「夏季水泳教室」初の中止 3密回避困難 長崎市

昨年の水泳教室で、大名行列を披露する子どもたち=長崎市民総合プール

 長崎市は25日、毎年夏休みに市内小中学生を対象に市民総合プール(松山町)で開いている「夏季水泳教室」について、今年は中止すると発表した。例年約2千人以上が参加する人気の教室で、終盤には子どもたちが立ち泳ぎによる「大名行列」を披露することでも知られるが、新型コロナウイルス感染防止のため、「3密」(密閉、密集、密接)を回避するのは困難と判断した。1973年の教室開始以来、中止は初めて。
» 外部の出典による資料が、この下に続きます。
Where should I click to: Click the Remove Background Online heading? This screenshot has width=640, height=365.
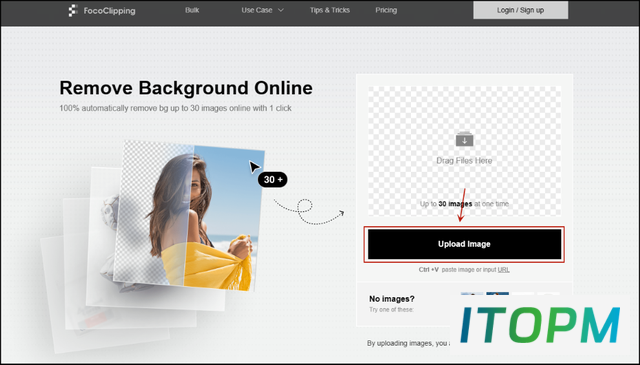click(186, 88)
 NPO法人長崎游泳協会(田中直英理事長)が当初の73年から、市の委託を受け子どもたちの指導などに当たっている。水の事故防止や体力づくりなどが目的で、昨年は約2300人が2班に分かれ、それぞれ計14、15回の講習を受けた。
 例年、終盤には江戸時代に立ち泳ぎで川を渡った肥後細川藩の参勤交代行列を再現した「大名行列」を披露し、夏の風物詩にもなっている。中止決定に田中理事長は「楽しみにしていた参加者を思うと、残念でならない」と語った。
 同協会の前身の瓊浦游泳協会が1902(明治35)年に小瀬戸町の皇后島(通称・ねずみ島)で子どもを対象に「水泳道場」を始め、72年のねずみ島閉鎖まで続けた。夏季水泳教室は、この流れをくんでいるといわれている。